= Beginning of Section =

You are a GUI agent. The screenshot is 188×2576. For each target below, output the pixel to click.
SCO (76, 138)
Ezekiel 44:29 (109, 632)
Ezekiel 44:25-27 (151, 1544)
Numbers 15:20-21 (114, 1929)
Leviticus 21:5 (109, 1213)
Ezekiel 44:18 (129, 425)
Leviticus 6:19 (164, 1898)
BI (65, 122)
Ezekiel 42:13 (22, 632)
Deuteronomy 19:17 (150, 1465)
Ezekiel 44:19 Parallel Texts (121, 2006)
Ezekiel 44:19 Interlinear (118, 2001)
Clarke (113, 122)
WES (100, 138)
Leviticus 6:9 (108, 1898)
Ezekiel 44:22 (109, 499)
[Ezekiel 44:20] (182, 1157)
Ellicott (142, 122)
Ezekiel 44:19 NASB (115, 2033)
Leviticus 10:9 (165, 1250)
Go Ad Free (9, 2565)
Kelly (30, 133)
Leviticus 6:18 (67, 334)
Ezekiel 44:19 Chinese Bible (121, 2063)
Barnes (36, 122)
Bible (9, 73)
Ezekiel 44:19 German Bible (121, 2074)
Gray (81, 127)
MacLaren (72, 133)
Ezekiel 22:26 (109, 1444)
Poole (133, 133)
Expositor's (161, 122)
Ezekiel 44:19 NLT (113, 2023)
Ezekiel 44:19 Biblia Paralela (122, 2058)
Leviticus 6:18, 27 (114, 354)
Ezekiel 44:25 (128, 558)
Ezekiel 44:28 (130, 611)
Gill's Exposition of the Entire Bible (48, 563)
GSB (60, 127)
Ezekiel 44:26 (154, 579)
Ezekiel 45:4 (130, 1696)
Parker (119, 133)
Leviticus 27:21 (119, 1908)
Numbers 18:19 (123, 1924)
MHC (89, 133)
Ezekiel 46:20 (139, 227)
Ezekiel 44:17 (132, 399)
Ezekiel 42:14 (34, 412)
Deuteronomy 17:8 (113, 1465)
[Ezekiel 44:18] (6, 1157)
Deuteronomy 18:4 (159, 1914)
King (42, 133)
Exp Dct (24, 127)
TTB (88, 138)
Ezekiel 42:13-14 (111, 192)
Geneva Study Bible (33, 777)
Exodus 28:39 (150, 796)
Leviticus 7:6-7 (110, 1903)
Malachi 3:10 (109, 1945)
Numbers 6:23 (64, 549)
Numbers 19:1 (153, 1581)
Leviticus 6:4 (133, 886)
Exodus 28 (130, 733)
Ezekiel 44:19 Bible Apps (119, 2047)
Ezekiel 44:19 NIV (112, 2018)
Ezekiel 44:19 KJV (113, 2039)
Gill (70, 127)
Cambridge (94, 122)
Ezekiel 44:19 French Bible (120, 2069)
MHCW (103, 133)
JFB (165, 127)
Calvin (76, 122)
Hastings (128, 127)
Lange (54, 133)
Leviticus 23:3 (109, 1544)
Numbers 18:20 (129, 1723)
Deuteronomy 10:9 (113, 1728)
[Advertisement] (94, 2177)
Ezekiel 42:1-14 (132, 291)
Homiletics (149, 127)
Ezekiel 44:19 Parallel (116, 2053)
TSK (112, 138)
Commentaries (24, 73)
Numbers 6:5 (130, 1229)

= End of Section =

:: THE PROBLEM ::
Reproduce, exactly and in full, the lines from the one that contains "Exodus 28:39 (150, 796)" to the end of the material.

:: EXERCISE RESULT ::
Exodus 28:39 (150, 796)
Leviticus 7:6-7 (110, 1903)
Malachi 3:10 (109, 1945)
Numbers 6:23 (64, 549)
Numbers 19:1 (153, 1581)
Leviticus 6:4 (133, 886)
Exodus 28 (130, 733)
Ezekiel 44:19 Bible Apps (119, 2047)
Ezekiel 44:19 NIV (112, 2018)
Ezekiel 44:19 KJV (113, 2039)
Gill (70, 127)
Cambridge (94, 122)
Ezekiel 44:19 French Bible (120, 2069)
MHCW (103, 133)
JFB (165, 127)
Calvin (76, 122)
Hastings (128, 127)
Lange (54, 133)
Leviticus 23:3 (109, 1544)
Numbers 18:20 (129, 1723)
Deuteronomy 10:9 (113, 1728)
[Advertisement] (94, 2177)
Ezekiel 42:1-14 (132, 291)
Homiletics (149, 127)
Ezekiel 44:19 Parallel (116, 2053)
TSK (112, 138)
Commentaries (24, 73)
Numbers 6:5 (130, 1229)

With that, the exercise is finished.